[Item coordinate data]
★ ★ ★ ★ ★
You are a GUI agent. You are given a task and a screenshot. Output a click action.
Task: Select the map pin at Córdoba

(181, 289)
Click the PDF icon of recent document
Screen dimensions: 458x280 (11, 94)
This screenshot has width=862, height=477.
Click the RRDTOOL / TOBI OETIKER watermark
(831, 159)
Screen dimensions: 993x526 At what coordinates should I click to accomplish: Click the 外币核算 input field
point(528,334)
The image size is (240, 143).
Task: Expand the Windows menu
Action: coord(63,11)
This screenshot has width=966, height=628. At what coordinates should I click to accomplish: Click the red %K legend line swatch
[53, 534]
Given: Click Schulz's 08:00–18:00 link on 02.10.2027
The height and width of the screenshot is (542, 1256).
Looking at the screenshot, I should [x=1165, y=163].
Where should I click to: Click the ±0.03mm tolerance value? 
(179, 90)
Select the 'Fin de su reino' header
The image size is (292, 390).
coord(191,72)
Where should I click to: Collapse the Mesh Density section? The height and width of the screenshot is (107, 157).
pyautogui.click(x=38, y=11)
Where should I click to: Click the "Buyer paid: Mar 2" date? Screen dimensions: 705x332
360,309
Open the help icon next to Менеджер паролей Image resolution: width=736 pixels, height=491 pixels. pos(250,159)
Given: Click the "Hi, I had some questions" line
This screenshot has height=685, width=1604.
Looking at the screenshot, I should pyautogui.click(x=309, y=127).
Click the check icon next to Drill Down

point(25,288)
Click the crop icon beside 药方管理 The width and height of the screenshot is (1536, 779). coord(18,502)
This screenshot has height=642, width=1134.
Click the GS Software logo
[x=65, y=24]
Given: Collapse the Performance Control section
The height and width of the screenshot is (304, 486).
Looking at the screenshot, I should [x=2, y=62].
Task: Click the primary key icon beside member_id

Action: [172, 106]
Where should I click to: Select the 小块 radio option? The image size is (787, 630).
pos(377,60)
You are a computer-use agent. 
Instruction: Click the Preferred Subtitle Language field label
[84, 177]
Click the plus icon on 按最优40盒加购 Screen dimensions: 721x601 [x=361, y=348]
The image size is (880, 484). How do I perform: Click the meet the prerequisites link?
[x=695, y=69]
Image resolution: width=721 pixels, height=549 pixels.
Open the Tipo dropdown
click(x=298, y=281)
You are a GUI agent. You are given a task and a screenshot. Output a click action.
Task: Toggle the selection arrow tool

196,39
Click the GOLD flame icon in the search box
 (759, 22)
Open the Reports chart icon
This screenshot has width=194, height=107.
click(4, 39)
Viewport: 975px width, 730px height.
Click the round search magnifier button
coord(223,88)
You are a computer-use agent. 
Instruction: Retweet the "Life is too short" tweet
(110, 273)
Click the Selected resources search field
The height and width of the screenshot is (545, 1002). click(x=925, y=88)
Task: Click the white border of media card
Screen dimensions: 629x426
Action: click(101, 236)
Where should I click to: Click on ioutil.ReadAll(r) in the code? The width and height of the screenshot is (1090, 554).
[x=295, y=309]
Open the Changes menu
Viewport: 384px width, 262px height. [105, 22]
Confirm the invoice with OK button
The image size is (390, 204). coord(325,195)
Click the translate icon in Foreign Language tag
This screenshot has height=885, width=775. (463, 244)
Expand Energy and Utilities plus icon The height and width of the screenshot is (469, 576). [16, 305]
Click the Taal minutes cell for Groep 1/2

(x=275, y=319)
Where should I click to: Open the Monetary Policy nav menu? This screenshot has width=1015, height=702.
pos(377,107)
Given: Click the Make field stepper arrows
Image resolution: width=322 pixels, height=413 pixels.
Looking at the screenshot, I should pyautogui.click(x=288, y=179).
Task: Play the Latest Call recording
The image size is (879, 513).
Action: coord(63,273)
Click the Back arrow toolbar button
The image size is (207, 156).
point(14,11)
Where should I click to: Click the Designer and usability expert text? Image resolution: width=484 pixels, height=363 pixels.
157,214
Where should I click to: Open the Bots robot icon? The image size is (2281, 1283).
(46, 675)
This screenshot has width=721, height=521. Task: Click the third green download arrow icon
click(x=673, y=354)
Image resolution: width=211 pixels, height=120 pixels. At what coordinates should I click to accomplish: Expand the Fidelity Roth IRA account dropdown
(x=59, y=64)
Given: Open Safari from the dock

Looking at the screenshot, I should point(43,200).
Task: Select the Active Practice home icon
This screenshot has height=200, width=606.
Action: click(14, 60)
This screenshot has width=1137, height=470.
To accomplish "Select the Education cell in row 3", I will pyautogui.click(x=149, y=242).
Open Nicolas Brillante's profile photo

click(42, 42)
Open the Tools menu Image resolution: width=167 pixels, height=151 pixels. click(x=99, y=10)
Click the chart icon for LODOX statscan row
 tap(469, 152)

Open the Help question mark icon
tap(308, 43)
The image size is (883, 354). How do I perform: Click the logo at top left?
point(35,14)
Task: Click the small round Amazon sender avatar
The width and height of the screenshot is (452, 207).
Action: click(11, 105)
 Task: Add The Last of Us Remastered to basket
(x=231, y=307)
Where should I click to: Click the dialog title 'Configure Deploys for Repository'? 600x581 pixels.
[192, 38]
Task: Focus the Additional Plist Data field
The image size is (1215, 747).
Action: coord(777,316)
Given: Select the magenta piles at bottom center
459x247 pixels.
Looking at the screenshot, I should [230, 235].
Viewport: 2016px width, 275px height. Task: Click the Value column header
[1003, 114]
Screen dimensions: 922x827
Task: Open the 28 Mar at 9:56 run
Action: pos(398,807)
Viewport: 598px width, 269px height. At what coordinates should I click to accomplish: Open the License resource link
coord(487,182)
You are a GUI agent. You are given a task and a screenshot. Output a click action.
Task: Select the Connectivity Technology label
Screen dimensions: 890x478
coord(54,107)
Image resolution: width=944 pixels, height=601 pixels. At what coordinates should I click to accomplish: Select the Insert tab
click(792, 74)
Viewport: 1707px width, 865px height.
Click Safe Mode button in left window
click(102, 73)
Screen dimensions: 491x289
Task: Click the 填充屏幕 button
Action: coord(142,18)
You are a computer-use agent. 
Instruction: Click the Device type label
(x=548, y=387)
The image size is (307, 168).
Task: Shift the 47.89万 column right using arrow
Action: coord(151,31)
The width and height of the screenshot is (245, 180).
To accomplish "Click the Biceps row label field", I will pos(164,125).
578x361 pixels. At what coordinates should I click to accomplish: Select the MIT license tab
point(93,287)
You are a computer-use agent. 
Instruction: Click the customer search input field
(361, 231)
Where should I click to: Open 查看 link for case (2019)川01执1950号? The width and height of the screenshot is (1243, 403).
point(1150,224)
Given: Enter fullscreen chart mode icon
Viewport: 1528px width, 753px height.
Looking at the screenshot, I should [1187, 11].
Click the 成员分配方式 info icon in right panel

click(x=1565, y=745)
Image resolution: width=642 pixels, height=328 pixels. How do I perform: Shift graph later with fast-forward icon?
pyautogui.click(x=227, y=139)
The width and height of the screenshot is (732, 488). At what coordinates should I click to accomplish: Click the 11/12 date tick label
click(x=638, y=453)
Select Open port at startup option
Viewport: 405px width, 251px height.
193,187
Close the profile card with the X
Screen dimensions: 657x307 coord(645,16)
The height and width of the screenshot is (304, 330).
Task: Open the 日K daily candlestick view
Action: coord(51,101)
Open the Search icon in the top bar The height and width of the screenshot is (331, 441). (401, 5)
★ ★ ★ ★ ★
Given task: Reproduce every one of the rows above line for line, without changing anything.

Response below:
You are a GUI agent. You are given a task and a screenshot. Output a click action.
Task: Select the map pin at Córdoba

(181, 289)
Click the PDF icon of recent document
Screen dimensions: 458x280 (11, 94)
This screenshot has width=862, height=477.
Click the RRDTOOL / TOBI OETIKER watermark
(831, 159)
Screen dimensions: 993x526 At what coordinates should I click to accomplish: Click the 外币核算 input field
point(528,334)
The image size is (240, 143).
Task: Expand the Windows menu
Action: coord(63,11)
This screenshot has width=966, height=628. At what coordinates should I click to accomplish: Click the red %K legend line swatch
[53, 534]
Given: Click Schulz's 08:00–18:00 link on 02.10.2027
The height and width of the screenshot is (542, 1256).
Looking at the screenshot, I should [x=1165, y=163].
Where should I click to: Click the ±0.03mm tolerance value? 
(179, 90)
Select the 'Fin de su reino' header
The image size is (292, 390).
coord(191,72)
Where should I click to: Collapse the Mesh Density section? The height and width of the screenshot is (107, 157).
pyautogui.click(x=38, y=11)
Where should I click to: Click the "Buyer paid: Mar 2" date? Screen dimensions: 705x332
360,309
Open the help icon next to Менеджер паролей Image resolution: width=736 pixels, height=491 pixels. pos(250,159)
Given: Click the "Hi, I had some questions" line
This screenshot has height=685, width=1604.
Looking at the screenshot, I should pyautogui.click(x=309, y=127).
Click the check icon next to Drill Down

point(25,288)
Click the crop icon beside 药方管理 The width and height of the screenshot is (1536, 779). coord(18,502)
This screenshot has height=642, width=1134.
Click the GS Software logo
[x=65, y=24]
Given: Collapse the Performance Control section
The height and width of the screenshot is (304, 486).
Looking at the screenshot, I should [x=2, y=62].
Task: Click the primary key icon beside member_id

Action: [172, 106]
Where should I click to: Select the 小块 radio option? The image size is (787, 630).
pos(377,60)
You are a computer-use agent. 
Instruction: Click the Preferred Subtitle Language field label
[84, 177]
Click the plus icon on 按最优40盒加购 Screen dimensions: 721x601 [x=361, y=348]
The image size is (880, 484). How do I perform: Click the meet the prerequisites link?
[x=695, y=69]
Image resolution: width=721 pixels, height=549 pixels.
Open the Tipo dropdown
click(x=298, y=281)
You are a GUI agent. You are given a task and a screenshot. Output a click action.
Task: Toggle the selection arrow tool

196,39
Click the GOLD flame icon in the search box
 (759, 22)
Open the Reports chart icon
This screenshot has width=194, height=107.
click(4, 39)
Viewport: 975px width, 730px height.
Click the round search magnifier button
coord(223,88)
You are a computer-use agent. 
Instruction: Retweet the "Life is too short" tweet
(110, 273)
Click the Selected resources search field
The height and width of the screenshot is (545, 1002). click(x=925, y=88)
Task: Click the white border of media card
Screen dimensions: 629x426
Action: click(101, 236)
Where should I click to: Click on ioutil.ReadAll(r) in the code? The width and height of the screenshot is (1090, 554).
[x=295, y=309]
Open the Changes menu
Viewport: 384px width, 262px height. [105, 22]
Confirm the invoice with OK button
The image size is (390, 204). coord(325,195)
Click the translate icon in Foreign Language tag
This screenshot has height=885, width=775. (463, 244)
Expand Energy and Utilities plus icon The height and width of the screenshot is (469, 576). [16, 305]
Click the Taal minutes cell for Groep 1/2

(x=275, y=319)
Where should I click to: Open the Monetary Policy nav menu? This screenshot has width=1015, height=702.
pos(377,107)
Given: Click the Make field stepper arrows
Image resolution: width=322 pixels, height=413 pixels.
Looking at the screenshot, I should pyautogui.click(x=288, y=179).
Task: Play the Latest Call recording
The image size is (879, 513).
Action: coord(63,273)
Click the Back arrow toolbar button
The image size is (207, 156).
point(14,11)
Where should I click to: Click the Designer and usability expert text? Image resolution: width=484 pixels, height=363 pixels.
157,214
Where should I click to: Open the Bots robot icon? The image size is (2281, 1283).
(46, 675)
This screenshot has width=721, height=521. Task: Click the third green download arrow icon
click(x=673, y=354)
Image resolution: width=211 pixels, height=120 pixels. At what coordinates should I click to accomplish: Expand the Fidelity Roth IRA account dropdown
(x=59, y=64)
Given: Open Safari from the dock

Looking at the screenshot, I should point(43,200).
Task: Select the Active Practice home icon
This screenshot has height=200, width=606.
Action: click(14, 60)
This screenshot has width=1137, height=470.
To accomplish "Select the Education cell in row 3", I will pyautogui.click(x=149, y=242).
Open Nicolas Brillante's profile photo

click(42, 42)
Open the Tools menu Image resolution: width=167 pixels, height=151 pixels. click(x=99, y=10)
Click the chart icon for LODOX statscan row
 tap(469, 152)

Open the Help question mark icon
tap(308, 43)
The image size is (883, 354). How do I perform: Click the logo at top left?
point(35,14)
Task: Click the small round Amazon sender avatar
The width and height of the screenshot is (452, 207).
Action: click(11, 105)
 Task: Add The Last of Us Remastered to basket
(x=231, y=307)
Where should I click to: Click the dialog title 'Configure Deploys for Repository'? 600x581 pixels.
[192, 38]
Task: Focus the Additional Plist Data field
The image size is (1215, 747).
Action: coord(777,316)
Given: Select the magenta piles at bottom center
459x247 pixels.
Looking at the screenshot, I should [230, 235].
Viewport: 2016px width, 275px height. Task: Click the Value column header
[1003, 114]
Screen dimensions: 922x827
Task: Open the 28 Mar at 9:56 run
Action: pos(398,807)
Viewport: 598px width, 269px height. At what coordinates should I click to accomplish: Open the License resource link
coord(487,182)
You are a GUI agent. You are given a task and a screenshot. Output a click action.
Task: Select the Connectivity Technology label
Screen dimensions: 890x478
coord(54,107)
Image resolution: width=944 pixels, height=601 pixels. At what coordinates should I click to accomplish: Select the Insert tab
click(792, 74)
Viewport: 1707px width, 865px height.
Click Safe Mode button in left window
click(102, 73)
Screen dimensions: 491x289
Task: Click the 填充屏幕 button
Action: coord(142,18)
You are a computer-use agent. 
Instruction: Click the Device type label
(x=548, y=387)
The image size is (307, 168).
Task: Shift the 47.89万 column right using arrow
Action: coord(151,31)
The width and height of the screenshot is (245, 180).
To accomplish "Click the Biceps row label field", I will pos(164,125).
578x361 pixels. At what coordinates should I click to accomplish: Select the MIT license tab
point(93,287)
You are a computer-use agent. 
Instruction: Click the customer search input field
(361, 231)
Where should I click to: Open 查看 link for case (2019)川01执1950号? The width and height of the screenshot is (1243, 403).
point(1150,224)
Given: Enter fullscreen chart mode icon
Viewport: 1528px width, 753px height.
Looking at the screenshot, I should [1187, 11].
Click the 成员分配方式 info icon in right panel

click(x=1565, y=745)
Image resolution: width=642 pixels, height=328 pixels. How do I perform: Shift graph later with fast-forward icon?
pyautogui.click(x=227, y=139)
The width and height of the screenshot is (732, 488). At what coordinates should I click to accomplish: Click the 11/12 date tick label
click(x=638, y=453)
Select Open port at startup option
Viewport: 405px width, 251px height.
193,187
Close the profile card with the X
Screen dimensions: 657x307 coord(645,16)
The height and width of the screenshot is (304, 330).
Task: Open the 日K daily candlestick view
Action: coord(51,101)
Open the Search icon in the top bar The height and width of the screenshot is (331, 441). (401, 5)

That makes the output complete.